Espanha foi novamente escolhida como palco principal para as primeiras concentrações de pré-época das equipas de ciclismo.
Após uma paragem de duas a cinco semanas, muitos ciclistas treinam para recuperar rapidamente a forma física, conhecer os novos colegas e testar o material para o novo ano, a um ritmo que pode surpreender os adeptos mais antigos deste desporto.
As primeiras corridas do calendário mundial ainda estão distantes e até algumas estrelas, como o esloveno Tadej Pogacar, planeiam começar a temporada em março, mas ninguém diria isso ao ver os corredores da UAE a pedalar pelas estradas da Costa Blanca, em Alicante.
"Lembro-me de um treino em que tive a mesma potência média que quando terminei em 3.º no Tour de Flandres no ano passado", contou o alemão Nils Politt, um dos principais apoios de Pogacar na UAE, no podcast apresentado pelo seu compatriota e antigo ciclista Jan Ullrich.
Este último, vencedor do Tour de France em 1997 e que mais tarde admitiu ter recorrido ao doping durante a carreira, costumava ganhar cerca de dez quilos nas férias entre épocas, algo que hoje é completamente impensável.
"Um ciclismo diferente"
"Antes era tudo mais descontraído. Podia haver um Óscar Freire (três vezes campeão do mundo, em 1999, 2001 e 2004) que só pegava na bicicleta pela primeira vez desde a última corrida durante a concentração. Pelo meio, tinha estado a jogar ténis. Hoje, se ganhaste dois ou três quilos até dezembro, já tens um problema. Todos estão a dar tudo em dezembro", avisa o alemão Simon Geschke, que se retirou há um ano.
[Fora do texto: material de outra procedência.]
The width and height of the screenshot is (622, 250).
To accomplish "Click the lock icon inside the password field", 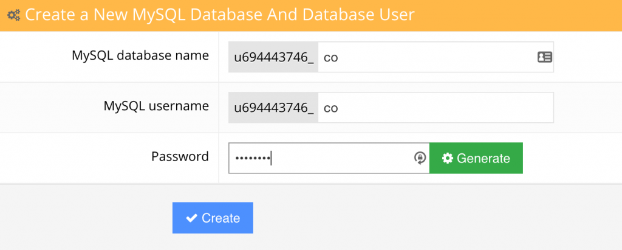I will point(419,158).
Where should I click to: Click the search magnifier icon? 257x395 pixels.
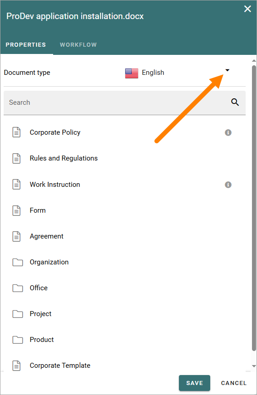(235, 102)
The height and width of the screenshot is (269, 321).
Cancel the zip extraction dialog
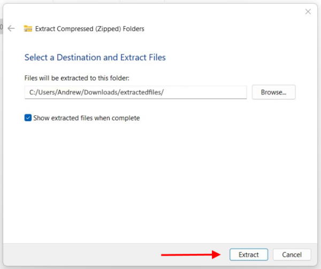[292, 255]
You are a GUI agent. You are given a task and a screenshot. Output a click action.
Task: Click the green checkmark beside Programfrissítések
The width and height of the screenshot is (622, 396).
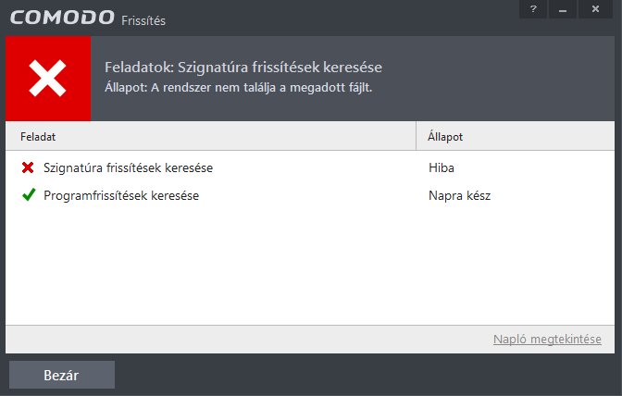click(x=29, y=194)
O francês Benoît Cosnefroy confirma essa ideia: "Antes era um ciclismo diferente. Agora, todos os dias tens de dar o máximo".
O belga Tim Wellens também garante que alguns treinos lhe parecem mais exigentes do que as próprias corridas.
Em Maiorca, neste momento com a sua nova equipa, Red Bull Bora, o belga Remco Evenepoel também fala sobre o tema: "Na minha terceira semana desde que recomecei já estou a fazer treinos intensos. Se quero aproximar-me do nível do Pogacar, tenho de sofrer".
Saúde mental
Com 32 anos, o francês Guillaume Martin, um dos líderes da Groupama-FDJ, também reflete sobre a evolução dos inícios de época ao longo da sua carreira: "Quando passei a profissional em 2016, ainda era possível encarar as primeiras corridas da temporada como preparação. Agora isso acabou. É preciso estar pronto desde a primeira".
"Há 10 ou 15 anos, quando havia um dia de descanso após quatro dias de concentração, saía-se à noite na véspera. Agora já ninguém faz isso", conta Cosnefroy.
O universo do ciclismo está cada vez mais competitivo e isso também tem impacto na saúde mental dos corredores.
Alguns terminam a carreira muito cedo, como o espanhol Unai Zubeldia (22 anos), que lamenta o "lado negro" de um desporto que obriga a ser "uma máquina de pedalar numa perseguição desenfreada pelo rendimento".
Outros preferem não se queixar e adaptar-se a esta realidade.
"Temos uma vida de sonho, embora as viagens e a distância dos nossos entes queridos por vezes pese", sublinha o esloveno Matej Mohoric (31 anos), vencedor de três etapas no Tour de France.
"Mas o que é certo é que esta profissão mudou. Quando comecei, íamos de concentração para o norte de Itália. Um dia íamos caminhar com um metro de neve, noutro fazíamos esqui de fundo. E sim, à noite bebíamos qualquer coisa. O que se passa agora não tem nada a ver", reconhece.